By Jason Napodano, CFA
On Monday, August 23, 2010, the Federal District Court for the District of Columbia issued a temporary injunction on President Obama’s 2009 executive order that expanded federal funding for embryonic stem cell research, returning to order the previous ban enforced by the Bush administration in 2001. The news immediately halts National Institutes of Health (NIH) funding at academic and private research labs on embryonic stem cells. The ruling was a surprise, as several research programs had already initiated work under President Obama’s executive order.
Controversy surrounding research using embryonic stem cells has grown since the NIH studies concluded in August 2000 that “...research involving human pluripotent stem cells...promises new treatments and possible cures for many debilitating diseases and injuries, including Parkinson's disease, diabetes, heart disease, multiple sclerosis, burns and spinal cord injuries.” This hypothesis led to considerable interest by researchers on human embryonic stem cells development given their ability to differentiate into any type of cell. Potential treatments to debilitating disease could be developed from human embryonic stem cell lines.
However, the creation of a human embryonic stem cell line requires the destruction of a human embryo. Those oppose to human embryonic stem cell research argue the rights and status of the embryo as an early-aged human life, and the fundamental assertion that life begins when the sperm cell fertilizes an egg cell to form a single cell. Along this line. embryonic stem cell creation is murder.
The stock market has been closely following the debate over the past decade. The development of potential breakthrough products for Parkinson's disease, diabetes, heart disease and multiple sclerosis are all billion-dollar opportunities. Accordingly, when President Obama signed his executive order, stem cell stocks soared on the news. And on August 23rd when a federal court judge reversed the decision, stem cell stocks sank. A basket of stem cell stocks we follow at Zacks declined by 5.5% on Tuesday, August 24, 2010.
Surprisingly, within the bathwater of the 5-plus percent decline in the stem cell index are several companies with no involvement in human embryonic stem cell development. Several companies with adult stem cell development programs, derived from autologous adipose tissue or bone marrow, were down substantially on the court ruling.
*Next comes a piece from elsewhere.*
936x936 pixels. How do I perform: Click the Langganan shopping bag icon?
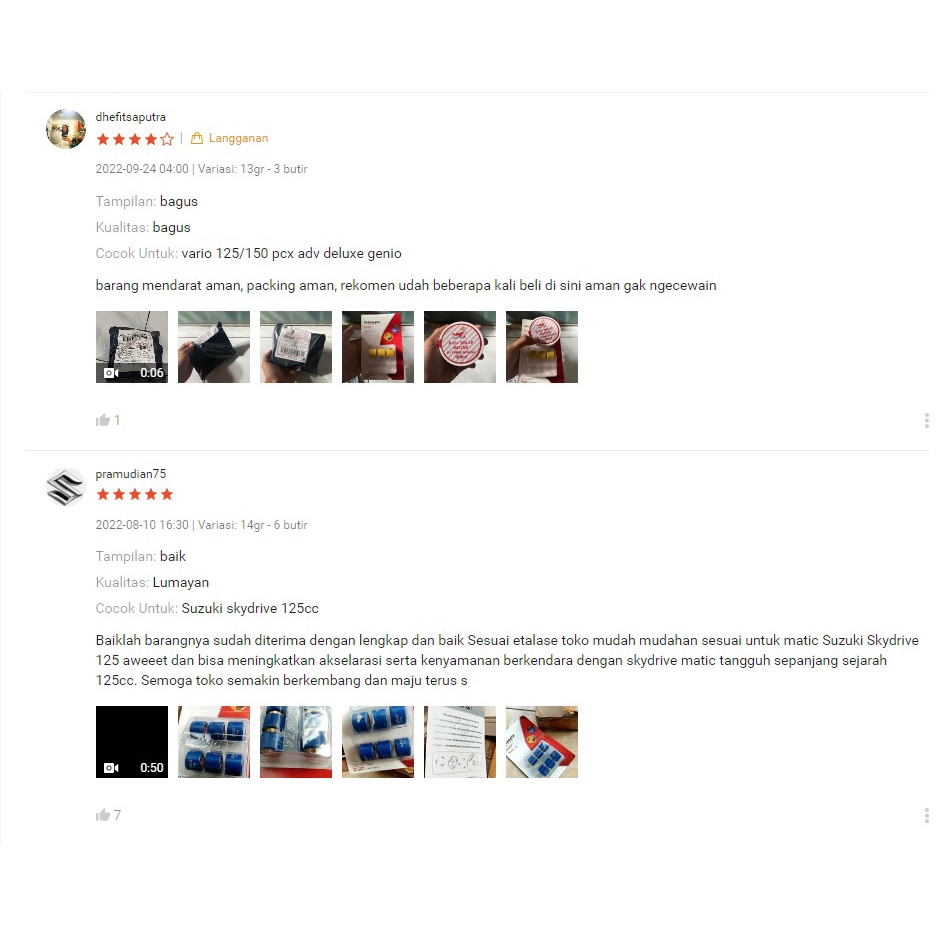click(x=197, y=138)
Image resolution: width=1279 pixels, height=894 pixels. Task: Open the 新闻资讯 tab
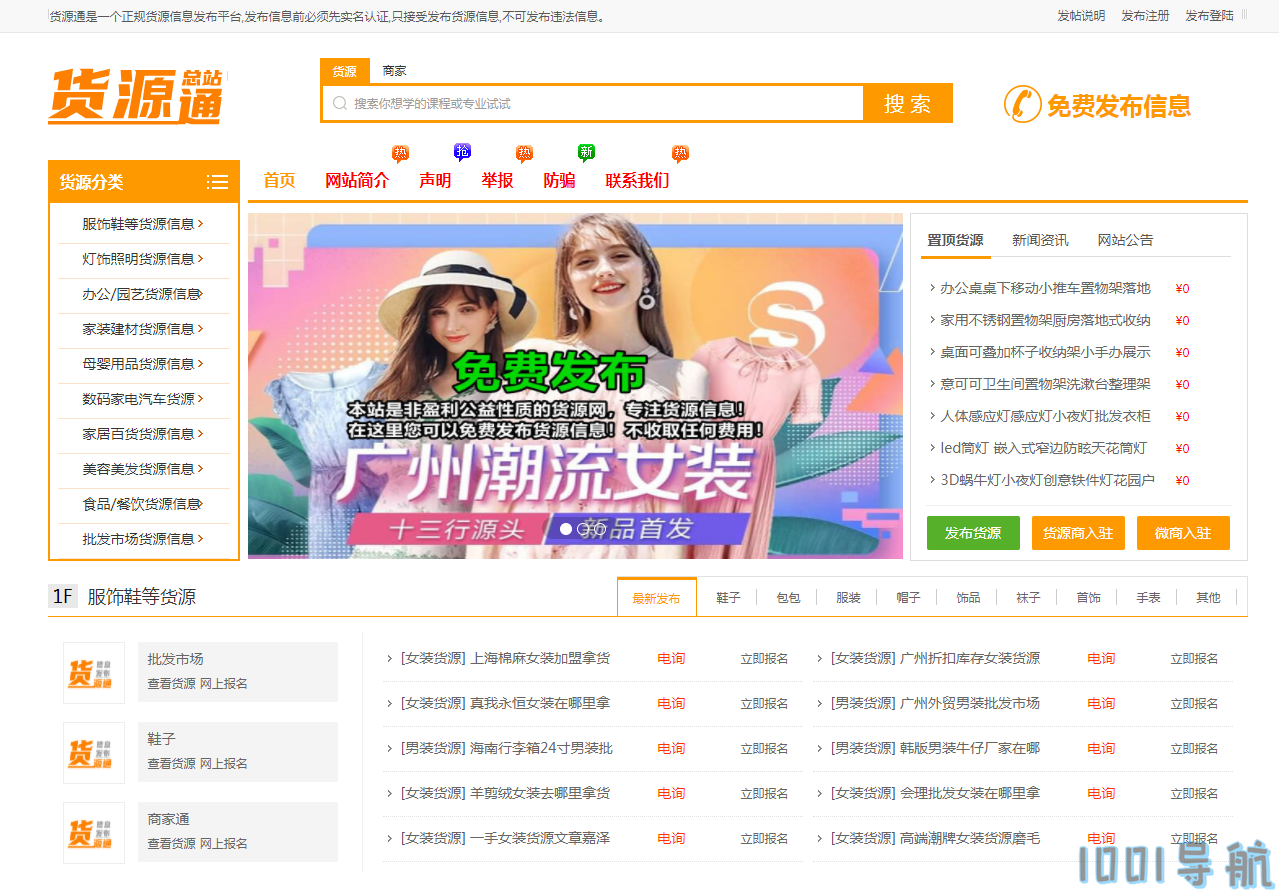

- Cytori Therapeutics (NASDAQ:CYTX) was down over 6%. Cytori’s Celution System, a point-of-care medical device designed for processing and creating adipose-derived stem and regenerative cells (ADRCs) is currently approved for sale in Europe and Asia, and in late-stage trials in the U.S. Cytori’s ADRCs are created from a patient’s own fat cells (autologous) in a simple liposuction procedure. No embryonic stem cells come into play. In clinical trials, Cytori’s ADRCs have been shown to improve fat grafting for plastic and reconstructive surgery procedures, including breast reconstruction, facial rejuvenation, and other soft tissue defects, as well as in the treatment of certain chronic wounds. Cytori is also exploring the potential for ADRCs for the treatment of acute myocardial infarction.
- Aastrom Biosciences (ASTM) was down just under 5% on the news. Aastrom is developing an autologous cell therapy product extracted from adult bone marrow. No embryonic stem cells are involved. Clinical data presented by Aastrom has shown encouraging outcomes in the treatment of critical limb ischemia (CLI), an advanced form of peripheral artery disease (PAD), and dilated cardiomyopathy (DCM), a server form of heart failure.
- StemCells, Inc. (STEM) was down over 6%. StemCells is engaged in the research and development of stem cell therapeutics and enabling technologies for use in targeting diseases of the central nervous system (CNS) and Liver. The company’s stem cell products are derived from non-embryonic sources, including the brain and liver of adult patients. StemCells also has a suite of specialty cell culture products for use in assay platforms for use in pharmaceutical research, drug discovery, and development. No controversy here.
- International Stem Cell Corp (OTCQB:ISCO) was down just under 4%. ISC is developing a new stem cell technology called parthenogenesis for the treatment of retinal degeneration, diabetes, liver diseases, neuro-degenerative diseases and spinal cord injuries. The company’s technology uses unfertilized human eggs to create its parthenogenetic stem cells (hpSC). This eliminates the potential controversy with destroying an early-stage human life.
We believe the market has jumped to inaccurate conclusions that re-imposing the federal ban on embryonic stem cell research is bad for all stem cell stocks. It creates no such impediment to business at Cytori, Aastrom, StemCells and ISC. These companies are involved in non-controversial areas of stem-cell research. And, most are well-funded regardless of federal research availability. Cytori held $38 million in cash on hand at the end of the second quarter. Aastrom and StemCells, Inc. held $19 million and $31 million, respectively.